Now, I realize that Ian is only in fifth grade and that I cannot expect a high-school level composition out of him. We're starting out easy, with the basic 3-5 sentence paragraph. He is very capable of grasping the concept and applying it to his writing. But we have a two-fold problem. First of all, Ian doesn't like repetition. Since he is an intelligent child, he has never really had to work at anything in school. He has gotten used to doing his work once and then moving on to the next new and exciting thing. In short, he has not yet learned that "practice makes perfect" applies to school as well as to dance and music, where he encounters repetition three days a week and loves every minute of it. Writing is something that he doesn't like to do, and he hates it even more because he has to work at it. He must get that from his father.

Secondly, and perhaps most importantly, he fears rejection.

He gets that from me.

Thirteen years ago, I dreamt of a career writing fiction. I have several manuscripts and loads of short stories in varying stages of completion stacked neatly in a box under the bed. I've been told by a variety of teachers and professors throughout the years that I produce publishable work. I even have a 14-year-old list of publications from one professor. He assured me that all I had to do was start submitting my work to the publications, and one of them would publish my stories.

He couldn't tell me which one would do it. And so, I never pursued it.
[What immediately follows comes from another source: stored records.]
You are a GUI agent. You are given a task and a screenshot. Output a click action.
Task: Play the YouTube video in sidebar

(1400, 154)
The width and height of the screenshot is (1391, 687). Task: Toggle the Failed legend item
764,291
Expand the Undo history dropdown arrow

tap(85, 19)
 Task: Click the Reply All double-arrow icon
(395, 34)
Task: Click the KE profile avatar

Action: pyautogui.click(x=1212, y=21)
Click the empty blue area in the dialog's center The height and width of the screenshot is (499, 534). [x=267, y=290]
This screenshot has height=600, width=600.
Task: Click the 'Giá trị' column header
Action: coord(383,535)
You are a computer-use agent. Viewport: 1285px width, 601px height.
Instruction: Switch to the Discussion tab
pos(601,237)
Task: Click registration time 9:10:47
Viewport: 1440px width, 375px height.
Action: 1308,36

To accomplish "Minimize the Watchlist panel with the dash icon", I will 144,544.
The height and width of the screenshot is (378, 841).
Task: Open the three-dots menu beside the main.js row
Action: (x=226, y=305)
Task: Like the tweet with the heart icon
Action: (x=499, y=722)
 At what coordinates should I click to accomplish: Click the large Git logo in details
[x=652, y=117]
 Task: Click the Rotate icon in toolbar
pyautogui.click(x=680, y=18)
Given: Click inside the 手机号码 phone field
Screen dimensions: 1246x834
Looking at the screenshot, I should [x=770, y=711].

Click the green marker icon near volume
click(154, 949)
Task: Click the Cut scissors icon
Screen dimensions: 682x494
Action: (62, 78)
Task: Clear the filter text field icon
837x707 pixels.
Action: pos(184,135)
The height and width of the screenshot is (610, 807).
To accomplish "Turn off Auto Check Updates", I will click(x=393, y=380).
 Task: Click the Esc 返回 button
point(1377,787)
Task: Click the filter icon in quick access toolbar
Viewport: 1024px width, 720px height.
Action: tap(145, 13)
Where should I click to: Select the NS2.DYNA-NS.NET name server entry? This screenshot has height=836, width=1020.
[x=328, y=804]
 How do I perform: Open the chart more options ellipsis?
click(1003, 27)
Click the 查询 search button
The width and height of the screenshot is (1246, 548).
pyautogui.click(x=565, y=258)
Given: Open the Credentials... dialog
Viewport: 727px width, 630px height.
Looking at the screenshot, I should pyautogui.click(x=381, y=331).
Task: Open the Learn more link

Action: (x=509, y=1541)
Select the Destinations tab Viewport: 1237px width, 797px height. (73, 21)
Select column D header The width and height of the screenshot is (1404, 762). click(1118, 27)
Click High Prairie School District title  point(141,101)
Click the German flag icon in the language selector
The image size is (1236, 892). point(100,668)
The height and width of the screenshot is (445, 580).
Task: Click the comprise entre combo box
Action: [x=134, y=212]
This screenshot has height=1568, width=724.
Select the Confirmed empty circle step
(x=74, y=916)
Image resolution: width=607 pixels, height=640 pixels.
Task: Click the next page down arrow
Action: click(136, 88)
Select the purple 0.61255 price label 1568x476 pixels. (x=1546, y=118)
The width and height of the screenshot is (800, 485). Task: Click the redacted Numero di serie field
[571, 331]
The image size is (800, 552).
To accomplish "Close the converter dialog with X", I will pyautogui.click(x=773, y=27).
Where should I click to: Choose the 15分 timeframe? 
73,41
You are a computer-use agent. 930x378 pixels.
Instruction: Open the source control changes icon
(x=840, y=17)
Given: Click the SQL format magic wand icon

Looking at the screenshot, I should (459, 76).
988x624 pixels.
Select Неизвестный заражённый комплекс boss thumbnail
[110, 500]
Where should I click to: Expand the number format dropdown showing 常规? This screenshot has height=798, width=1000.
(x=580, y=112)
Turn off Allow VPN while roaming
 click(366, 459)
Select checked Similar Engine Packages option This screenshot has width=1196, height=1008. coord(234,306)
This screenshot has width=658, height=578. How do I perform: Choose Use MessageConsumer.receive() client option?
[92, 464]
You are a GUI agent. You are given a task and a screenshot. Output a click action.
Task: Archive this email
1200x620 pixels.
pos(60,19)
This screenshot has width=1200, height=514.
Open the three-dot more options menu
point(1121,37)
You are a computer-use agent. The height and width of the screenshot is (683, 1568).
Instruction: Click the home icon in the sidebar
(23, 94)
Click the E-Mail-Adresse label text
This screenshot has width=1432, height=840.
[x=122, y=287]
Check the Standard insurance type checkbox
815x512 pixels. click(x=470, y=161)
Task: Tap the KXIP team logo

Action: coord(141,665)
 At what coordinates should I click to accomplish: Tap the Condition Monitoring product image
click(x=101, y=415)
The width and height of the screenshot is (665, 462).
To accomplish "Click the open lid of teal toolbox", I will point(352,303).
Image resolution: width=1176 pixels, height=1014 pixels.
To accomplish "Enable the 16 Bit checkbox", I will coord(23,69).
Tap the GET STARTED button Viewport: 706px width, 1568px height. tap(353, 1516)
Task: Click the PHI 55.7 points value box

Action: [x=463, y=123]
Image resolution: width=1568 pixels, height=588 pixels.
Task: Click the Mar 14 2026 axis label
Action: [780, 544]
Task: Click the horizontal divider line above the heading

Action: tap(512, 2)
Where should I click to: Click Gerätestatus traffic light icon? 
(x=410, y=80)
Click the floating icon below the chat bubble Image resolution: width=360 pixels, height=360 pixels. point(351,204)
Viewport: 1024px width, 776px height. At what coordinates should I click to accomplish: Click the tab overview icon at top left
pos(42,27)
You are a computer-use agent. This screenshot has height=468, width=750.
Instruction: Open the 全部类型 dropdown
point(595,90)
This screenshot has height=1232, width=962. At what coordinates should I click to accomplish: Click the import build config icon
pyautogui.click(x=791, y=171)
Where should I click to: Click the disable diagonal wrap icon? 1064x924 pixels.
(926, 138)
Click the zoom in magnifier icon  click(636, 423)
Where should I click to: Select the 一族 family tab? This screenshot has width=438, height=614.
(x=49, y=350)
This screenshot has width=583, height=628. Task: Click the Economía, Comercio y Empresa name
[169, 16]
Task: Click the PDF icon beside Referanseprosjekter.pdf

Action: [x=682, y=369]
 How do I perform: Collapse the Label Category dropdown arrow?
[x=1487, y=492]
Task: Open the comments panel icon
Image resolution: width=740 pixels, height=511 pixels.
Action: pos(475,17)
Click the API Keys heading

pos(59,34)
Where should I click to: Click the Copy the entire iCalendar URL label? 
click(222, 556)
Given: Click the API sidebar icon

I refused to put myself out there and risk the rejection all writers must face before they finally see their work in print. Instead, I went for the sure thing, ultimately falling into a career that deals with absolutes. Facts that are so concrete they cannot be disputed. In short, no risk of rejection.

I hadn't realized how alike Ian and I are until he handed me his first paragraph. Instead of taking the guidelines I had given him and shaping them into his own original creative work, he had answered the questions asked in the outline, indented the first line, and called it a paragraph. I pointed out all the good things about his work and then told him we would work on it some more. The tears started flowing, and he said, "I don't understand. I followed your guidelines exactly!"

On some level, I'm sure I knew I was limiting myself with my short-sighted and even arrogant attitude toward rejection, but I thought the only person I was limiting was myself. Though this is my first year as an active teacher in our homeschool, it seems as though my son has already learned something from me: the risk of rejection is too great to justify putting yourself out there. I have, in effect, taught Ian to not be creative, to focus on getting the right answer and pleasing everyone except himself.

It's time for a new lesson, and I have my work cut out for me.

This blog serves multiple purposes. First and most importantly, this is my exercise in putting myself out there. I don't know who will end up reading this and what their judgments might be, and that's scary. Secondly, I've been promising someone that I would start sending her some samples of my writing. I started writing a short story a few days ago, but it's slow going. I hope this blog entry will pacify you until I get the story finished, Annie! Third, I need to get back into the practice of writing; this entry has taken forever to write. No wonder my short story isn't finished yet. Finally, my dear husband recently told me it's time to either write or get off the pot. He's been hearing me talk about "someday" for almost 13 years now.

I had a thought this morning that I think summarizes this entry quite well. If you always go after the sure thing, the only thing you can be sure of is an unexceptional result.